Political leader and De facto chief executive
- In office 7 August 1970 – 13 January 1972
- President: Raphael Nii Amaa Ollennu; Edward Akufo-Addo;
- Prime Minister: Himself
- Preceded by: Akwasi Afrifa (as Chairman of the Presidential Commission)
- Succeeded by: Ignatius Kutu Acheampong (as Chairman National Redemption Council)

Personal details
- Born: 11 July 1913 Wenchi, Gold Coast
- Died: 28 August 1978 (aged 65) Oxford, England
- Party: Progress Party
- Spouse: Naa Morkor Busia (1924-2010)
- Children: 8, including Abena and Akosua
- Education: Methodist School, Wenchi Mfantsipim School, Cape Coast Wesley College, Kumasi Achimota College
- Alma mater: University of London University College, Oxford Nuffield College, Oxford
- Profession: Academic
- Elected following military rule and overthrown by military coup

= Kofi Abrefa Busia =

Prime Minister of Ghana from 1969 to 1972

Kofi Abrefa Busia (11 July 1913 – 28 August 1978) was a Ghanaian political leader and academic who was Prime Minister of Ghana from 1969 to 1972. As a leader and prime minister, he helped to restore civilian government to the country following military rule. He was overthrown in a military coup in 1972.

==Early life and education==
Busia was born in Wenchi, a town in the Brong Ahafo Region (now called Bono Region). Wenchi is now in the Bono region

He was educated at Methodist School, Wenchi, Mfantsipim School, Cape Coast, then at Wesley College, Kumasi, from 1931 to 1932. He taught at Wesley College and left to study at Achimota College in 1935 and taught there. He gained his first degree with Honours in Medieval and Modern History from the University of London, through correspondence during this period. He then went on to study at University College, Oxford. He returned to the Gold Coast in 1942. He took a BA (Hons) in Philosophy, Politics, and Economics (1941, MA 1946) and a DPhil in Social Anthropology in 1947 at Nuffield College, Oxford, with a thesis entitled "The position of the chief in the modern political system of Ashanti: a study of the influence of contemporary social changes on Ashanti political institutions". He was a Fulbright scholar in 1954.

== Political career ==
Busia served as a district commissioner from 1942 to 1949, and was appointed first lecturer in African Studies.
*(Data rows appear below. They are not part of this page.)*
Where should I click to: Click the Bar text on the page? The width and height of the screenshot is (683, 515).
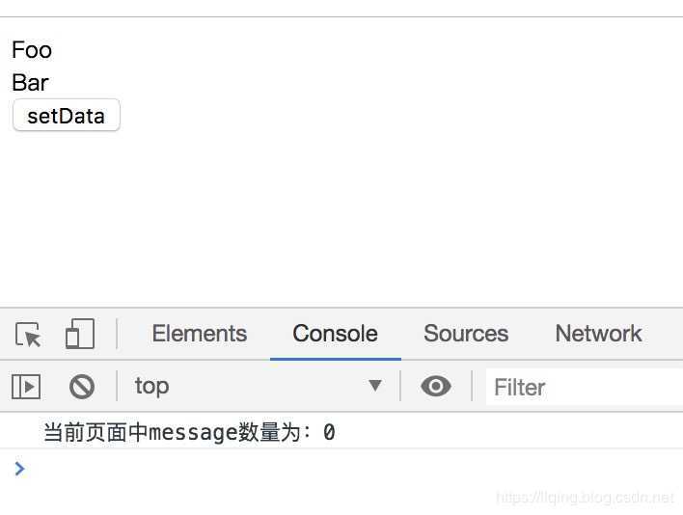point(30,83)
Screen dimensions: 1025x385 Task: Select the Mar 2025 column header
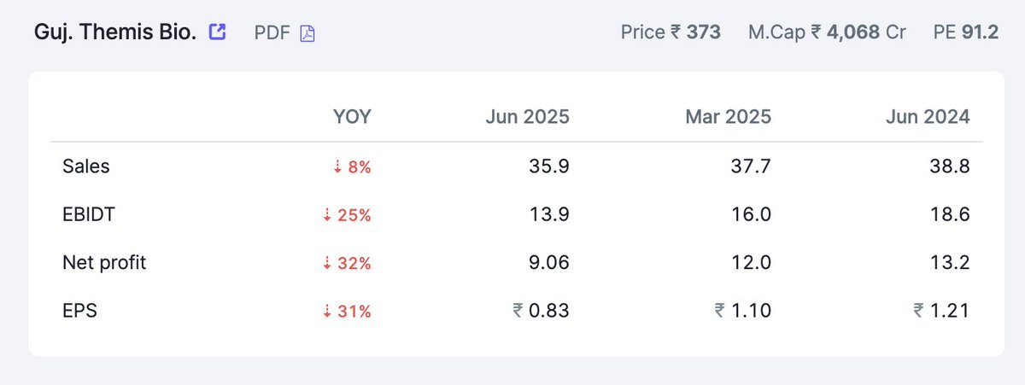coord(728,117)

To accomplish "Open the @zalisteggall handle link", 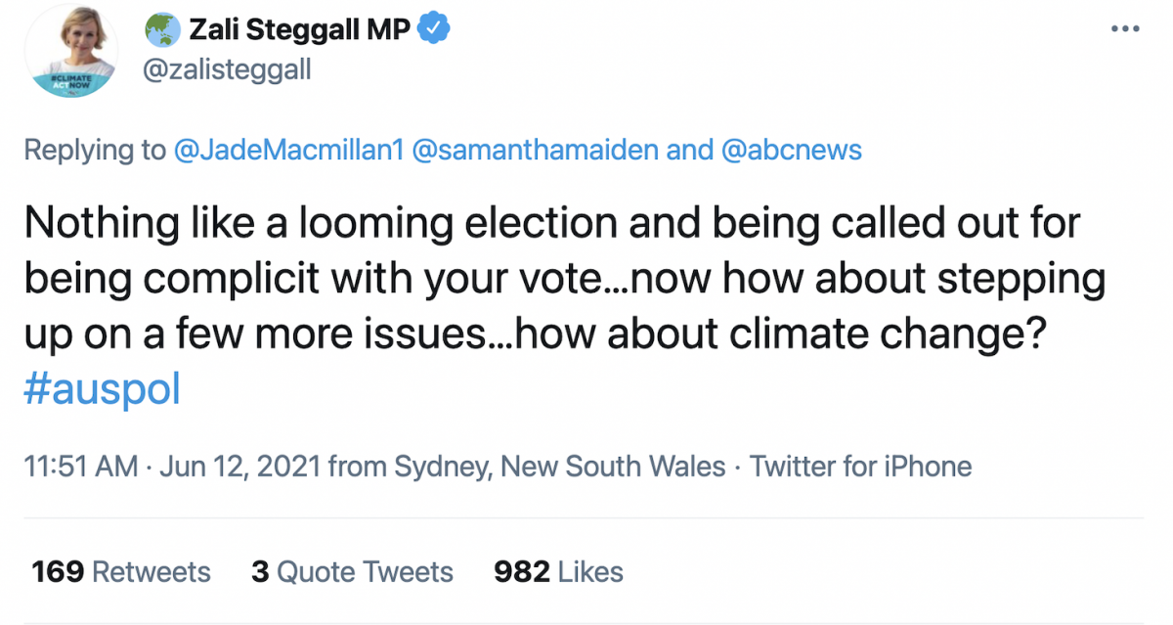I will point(228,70).
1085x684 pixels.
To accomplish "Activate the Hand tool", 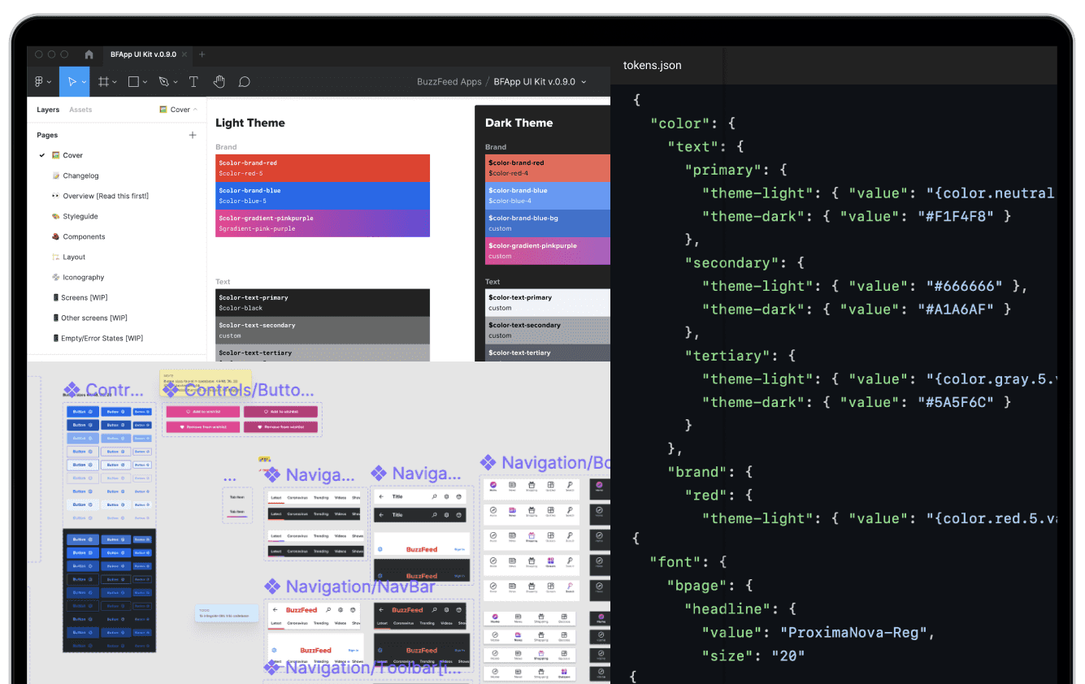I will coord(219,82).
He became the first African to occupy a chair at the University College of the Gold Coast (now the University of Ghana). In 1951 he was elected by the Ashanti Confederacy to the Legislative Council. In 1952, he was Leader of Ghana Congress Party, which later merged with the other opposition parties to form the United Party (UP).

As leader of the opposition against Kwame Nkrumah, he fled the country on the grounds that his life was under threat. In 1959, Busia became a professor of Sociology and Culture of Africa at the University of Leiden near the Hague, Netherlands. From 1962 until 1969, he was a Fellow of St Antony's College, Oxford.

He returned to Ghana in March 1966, after Nkrumah's government was overthrown by the military, to serve on the National Liberation Council (NLC) of General Joseph Ankrah, the military head of state; and was appointed as the Chairman of the National Advisory Committee of the NLC. In 1967/68, Busia served as the Chairman of the Centre for Civic Education. He used this opportunity to promote himself as the next leader. He also was a Member of the Constitutional Review Committee. When the NLC lifted the ban on politics, Busia, together with Lawyer Sylvester Kofi Williams and friends in the defunct UP formed the Progress Party (PP).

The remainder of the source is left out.